§ **Required task**
Reproduce the rows below verbatim, omitting the pictures.

## Begin

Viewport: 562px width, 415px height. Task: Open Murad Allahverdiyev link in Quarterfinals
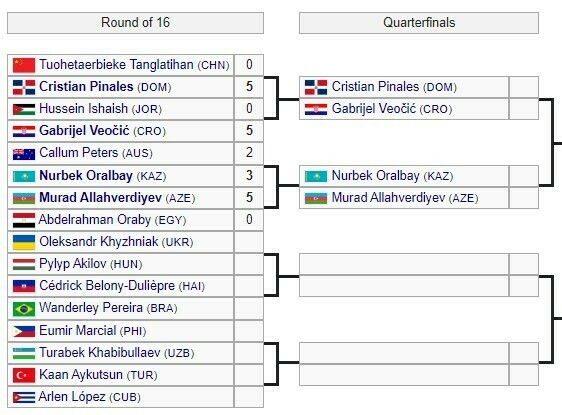pyautogui.click(x=388, y=197)
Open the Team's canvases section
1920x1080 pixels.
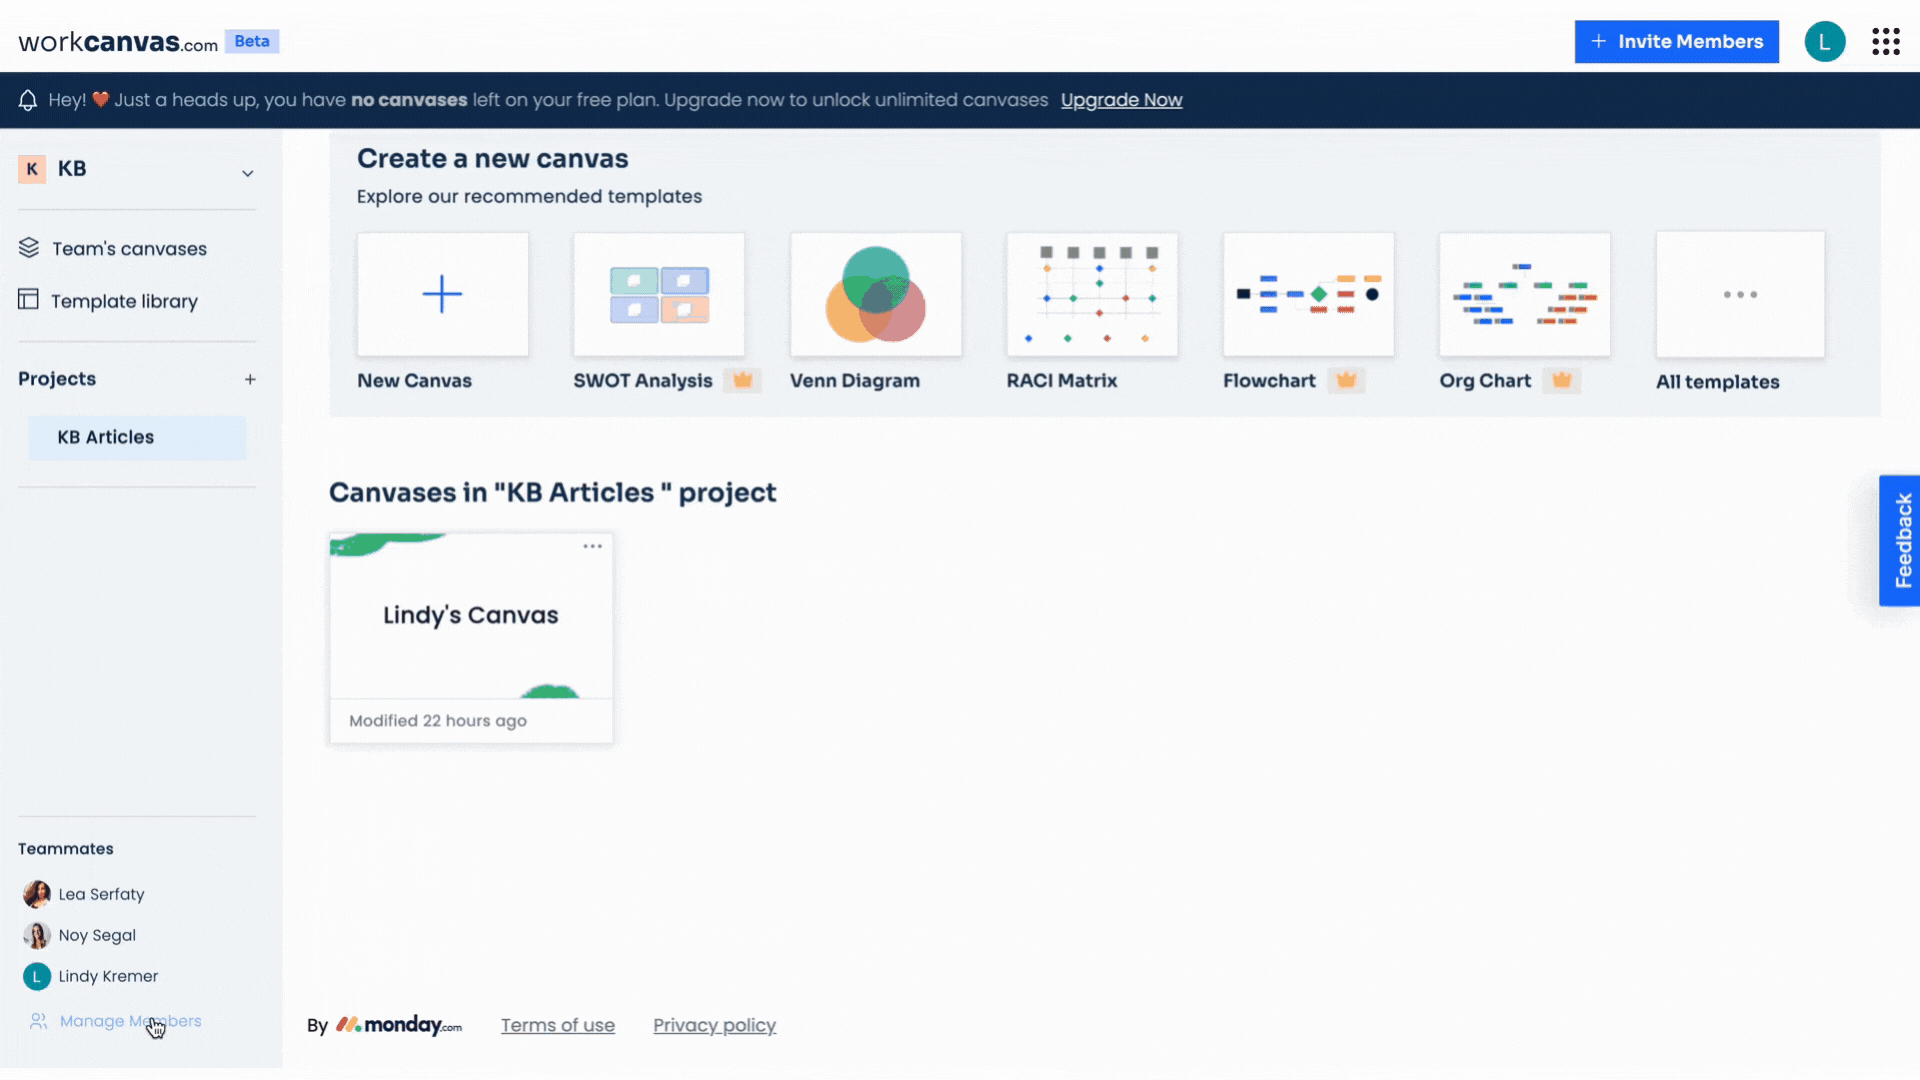coord(129,248)
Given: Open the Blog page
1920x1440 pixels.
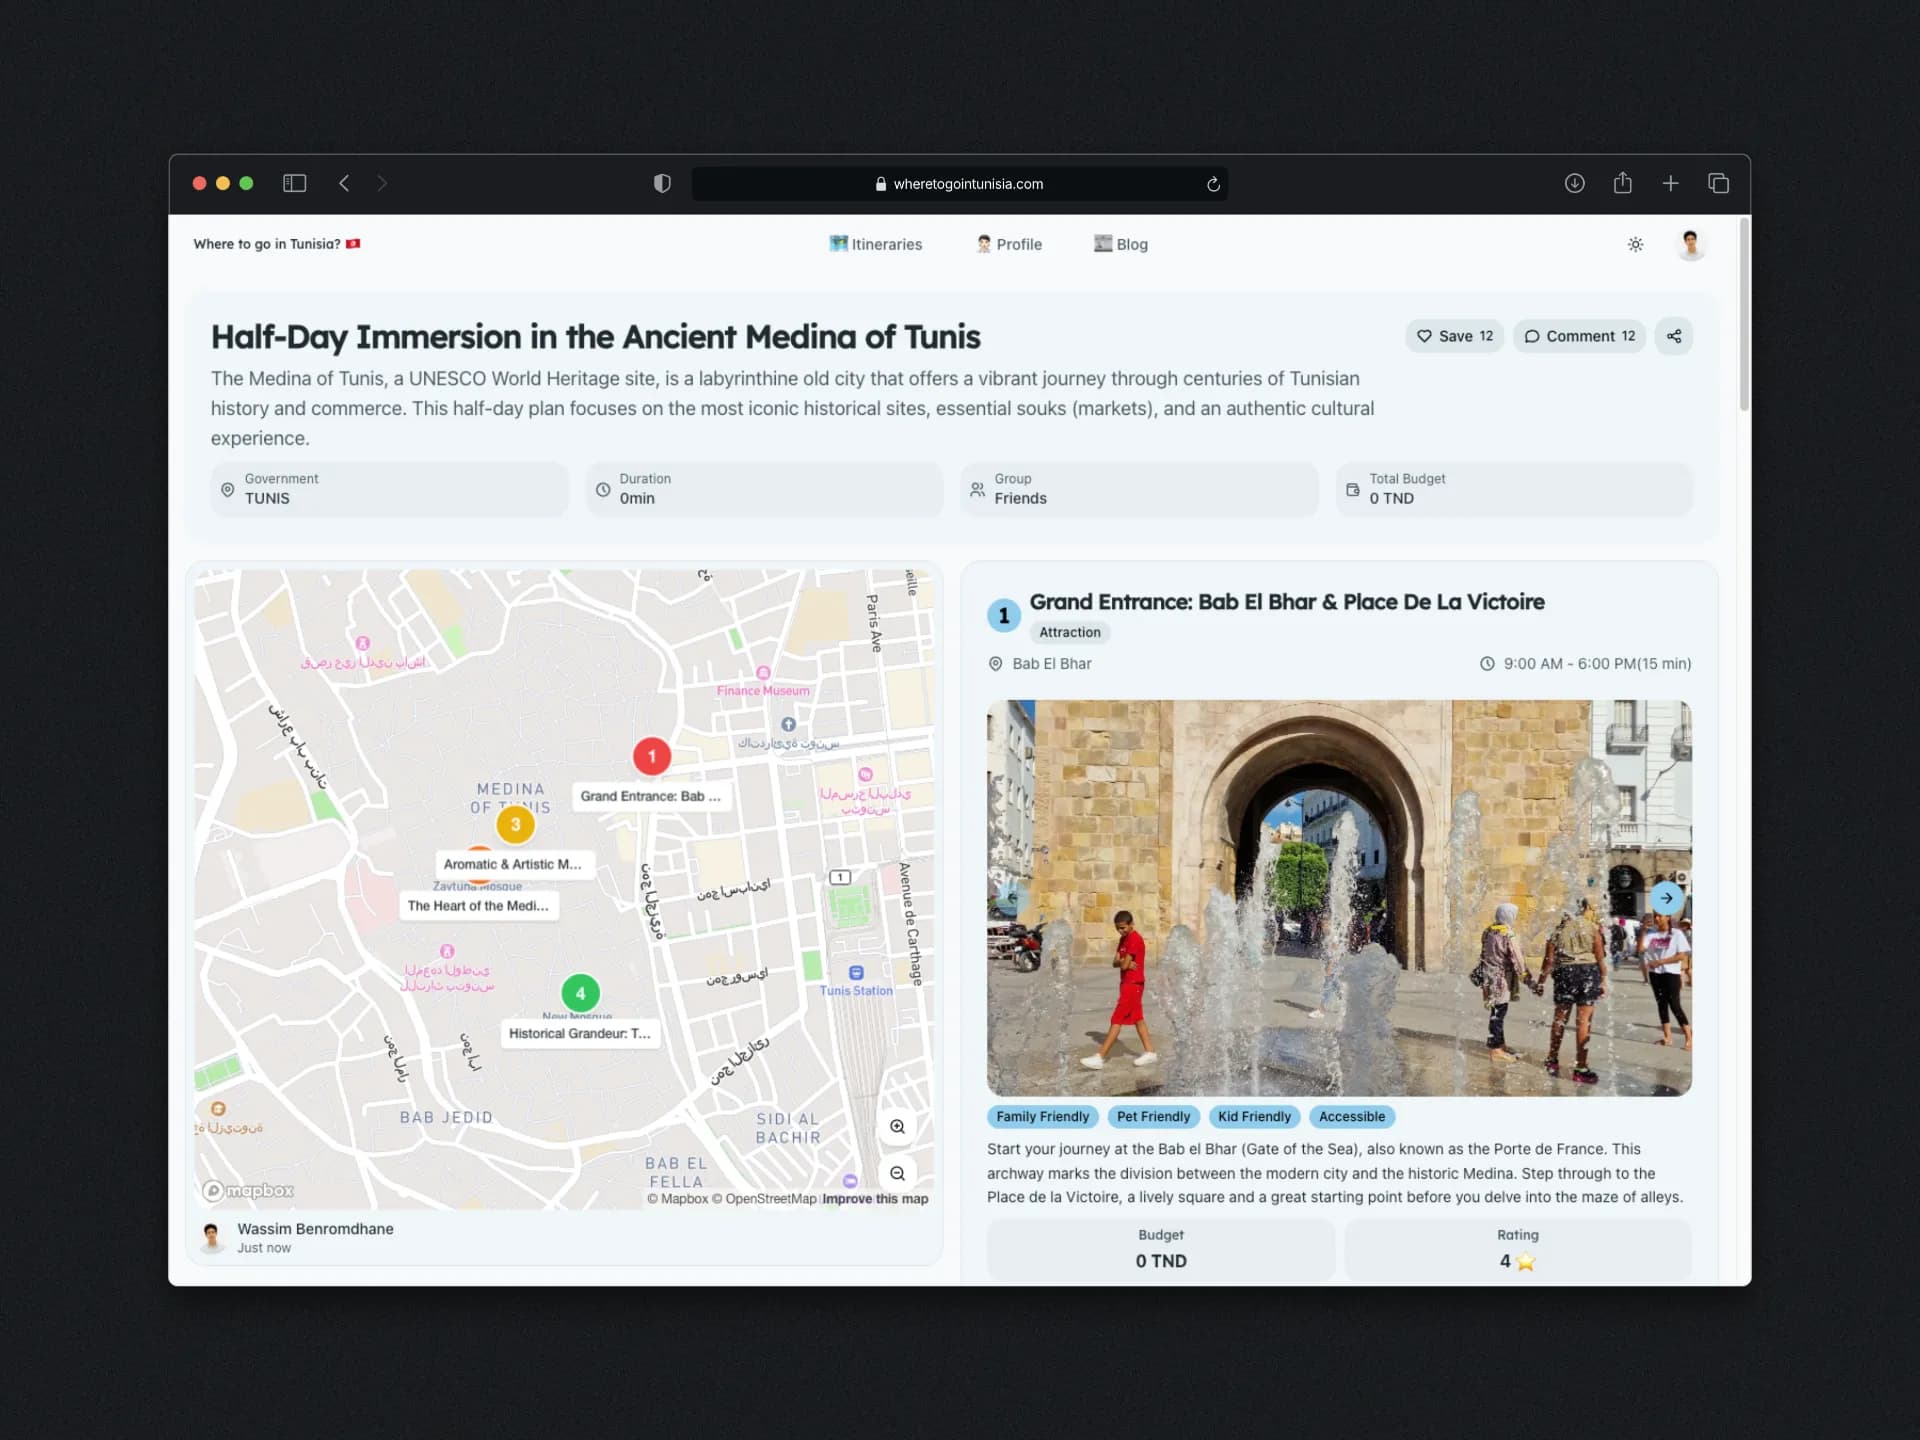Looking at the screenshot, I should (x=1121, y=244).
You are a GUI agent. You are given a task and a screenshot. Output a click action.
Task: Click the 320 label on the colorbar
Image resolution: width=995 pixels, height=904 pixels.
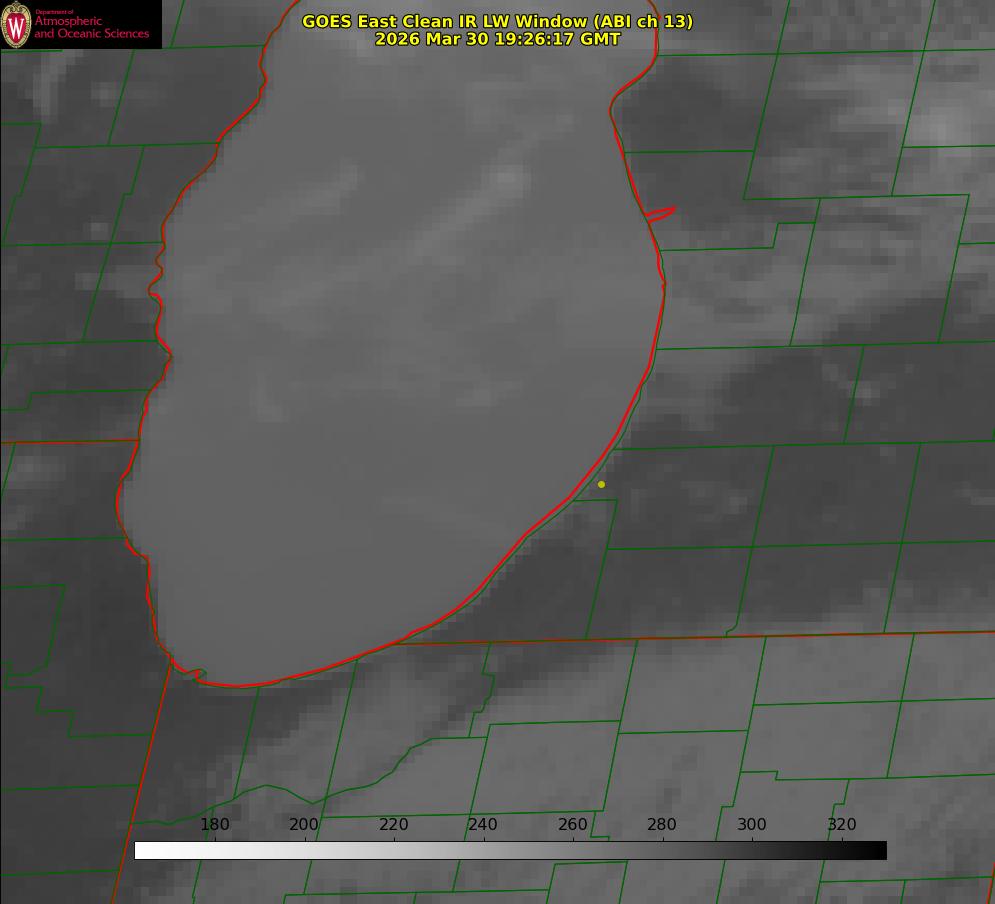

## End

§ **Response to this exercise**
Viewport: 562px width, 415px height. Task: Open Murad Allahverdiyev link in Quarterfinals
pyautogui.click(x=388, y=197)
Open the Team's canvases section
1920x1080 pixels.
coord(129,248)
Given: Open the Blog page
1920x1440 pixels.
Looking at the screenshot, I should (x=1121, y=244).
You are a GUI agent. You are given a task and a screenshot. Output a click action.
Task: Click the 320 label on the colorbar
Image resolution: width=995 pixels, height=904 pixels.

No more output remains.